» **Quoted passage**
# # # #

Background: Breast cancer is the leading cause of death in women under 65 in New Zealand, (NZ) causing a high burden of disease and disproportionately affecting Māori and Pasifika patients. Improving our understanding of breast cancer biology, patient treatment responses and resistance, through clinically relevant tumour models could contribute to improved patient health outcomes and open up avenues for precision medicine. Breast tumours exist as a heterogenous collection of cancerous cells and non-malignant cells, including immune cells such as tumour-associated macrophages (TAMs), collectively termed the tumour microenvironment. TAMs can polarise into a pro-inflammatory or pro-tumour state and may influence treatment responses. However, more physiologically relevant models are required to better understand their role in breast cancer.
Objectives: To optimise and validate two NZ-specific patient-derived breast cancer models; patient-derived explants (PDEs), and 3D primary tumour organoids, and evaluate their potential to explore tumour-immune interactions. PDEs are 1mm3 pieces of freshly-resected tumour tissue cultured in 3D on gelatin sponges, preserving the native tumour architecture and microenvironment. Alternatively, tumour organoids are patient-derived cancer stem cells cultured in a 3D extracellular matrix, which retain the key histological and genetic features of the donor tumour.
Results: Immunohistochemistry of PDEs has demonstrated explants remain viable for up to 10 days in culture, while maintaining receptor expression, proliferative capacity and immune cell infiltration. Tumour cell death can be induced by treatment with chemotherapy and HER2-targeted therapy, demonstrated via fluorescent TUNEL assays. Multiplex immunofluorescence staining to determine immune cell infiltrate and the effect on patient-drug responses is underway, followed by spatial transcriptomics to map cancer-immune interactions. Development of a primary murine organoid-macrophage co-culture model has demonstrated profound heterogeneity in macrophage-cancer cell interactions, with 3D microscopy suggesting macrophages provide protection from chemotherapy-induced cytotoxicity. Experiments are underway to further characterise these interactions and determine the influence of TAM polarisation states.
Discussion: These models may offer new insights into tumour heterogeneity and the pro-tumorigenic role of the breast tumour microenvironment. Extending these experiments in a complimentary human organoid-macrophage 3D model may will further uncover the influence of macrophages on patient-specific drug responses.

# # # #

Source records
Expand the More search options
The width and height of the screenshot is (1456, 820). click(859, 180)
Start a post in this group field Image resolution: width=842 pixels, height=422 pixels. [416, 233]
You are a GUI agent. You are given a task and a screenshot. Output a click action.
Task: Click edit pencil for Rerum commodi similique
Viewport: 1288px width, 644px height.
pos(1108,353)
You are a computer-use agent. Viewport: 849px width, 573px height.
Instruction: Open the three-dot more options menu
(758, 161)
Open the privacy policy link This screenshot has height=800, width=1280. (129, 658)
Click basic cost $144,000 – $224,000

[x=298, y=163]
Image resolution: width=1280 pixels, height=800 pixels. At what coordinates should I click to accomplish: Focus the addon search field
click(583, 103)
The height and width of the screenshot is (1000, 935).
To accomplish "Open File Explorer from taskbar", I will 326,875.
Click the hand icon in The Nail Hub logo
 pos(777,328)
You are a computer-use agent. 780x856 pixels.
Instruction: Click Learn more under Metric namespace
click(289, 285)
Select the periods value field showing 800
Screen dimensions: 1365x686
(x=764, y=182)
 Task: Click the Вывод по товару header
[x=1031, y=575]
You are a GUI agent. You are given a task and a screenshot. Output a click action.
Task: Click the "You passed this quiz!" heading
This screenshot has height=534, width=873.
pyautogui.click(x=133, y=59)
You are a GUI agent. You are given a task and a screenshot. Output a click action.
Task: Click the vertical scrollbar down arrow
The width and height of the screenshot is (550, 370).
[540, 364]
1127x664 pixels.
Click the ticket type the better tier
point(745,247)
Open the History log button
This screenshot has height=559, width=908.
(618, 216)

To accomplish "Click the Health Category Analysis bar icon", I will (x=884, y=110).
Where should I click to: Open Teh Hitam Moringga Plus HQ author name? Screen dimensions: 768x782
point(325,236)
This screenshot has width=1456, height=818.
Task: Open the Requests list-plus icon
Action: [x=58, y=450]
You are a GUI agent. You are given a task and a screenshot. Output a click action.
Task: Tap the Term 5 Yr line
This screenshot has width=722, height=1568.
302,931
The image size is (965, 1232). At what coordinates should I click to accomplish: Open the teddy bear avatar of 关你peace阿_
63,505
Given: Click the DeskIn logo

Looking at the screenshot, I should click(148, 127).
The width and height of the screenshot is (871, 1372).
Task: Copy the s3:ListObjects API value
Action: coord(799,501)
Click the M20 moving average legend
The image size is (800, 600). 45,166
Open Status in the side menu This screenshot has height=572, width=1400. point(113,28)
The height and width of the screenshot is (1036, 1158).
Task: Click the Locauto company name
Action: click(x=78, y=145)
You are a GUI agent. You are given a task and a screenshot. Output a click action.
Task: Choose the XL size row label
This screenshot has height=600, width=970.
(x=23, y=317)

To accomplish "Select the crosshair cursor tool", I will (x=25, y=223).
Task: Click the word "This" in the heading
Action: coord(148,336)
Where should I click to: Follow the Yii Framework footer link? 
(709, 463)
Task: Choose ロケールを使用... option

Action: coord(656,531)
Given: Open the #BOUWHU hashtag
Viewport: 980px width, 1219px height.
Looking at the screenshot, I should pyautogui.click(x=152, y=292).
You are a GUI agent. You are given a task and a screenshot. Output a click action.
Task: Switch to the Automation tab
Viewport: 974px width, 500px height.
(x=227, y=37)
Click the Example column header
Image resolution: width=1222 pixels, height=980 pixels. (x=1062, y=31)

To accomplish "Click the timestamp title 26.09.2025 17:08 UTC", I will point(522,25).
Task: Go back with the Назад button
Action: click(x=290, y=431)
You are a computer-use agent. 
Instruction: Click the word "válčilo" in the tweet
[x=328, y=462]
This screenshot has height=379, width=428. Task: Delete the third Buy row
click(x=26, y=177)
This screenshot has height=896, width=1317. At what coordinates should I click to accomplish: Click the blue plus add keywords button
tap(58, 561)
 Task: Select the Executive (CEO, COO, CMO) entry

# # # #

» **Problem**
Rewrite the breast cancer models text from "Objectives: To optimise" up to and including "the donor tumour.", putting "collagen sponges" in place of "gelatin sponges".

» **Response to this task**
Objectives: To optimise and validate two NZ-specific patient-derived breast cancer models; patient-derived explants (PDEs), and 3D primary tumour organoids, and evaluate their potential to explore tumour-immune interactions. PDEs are 1mm3 pieces of freshly-resected tumour tissue cultured in 3D on collagen sponges, preserving the native tumour architecture and microenvironment. Alternatively, tumour organoids are patient-derived cancer stem cells cultured in a 3D extracellular matrix, which retain the key histological and genetic features of the donor tumour.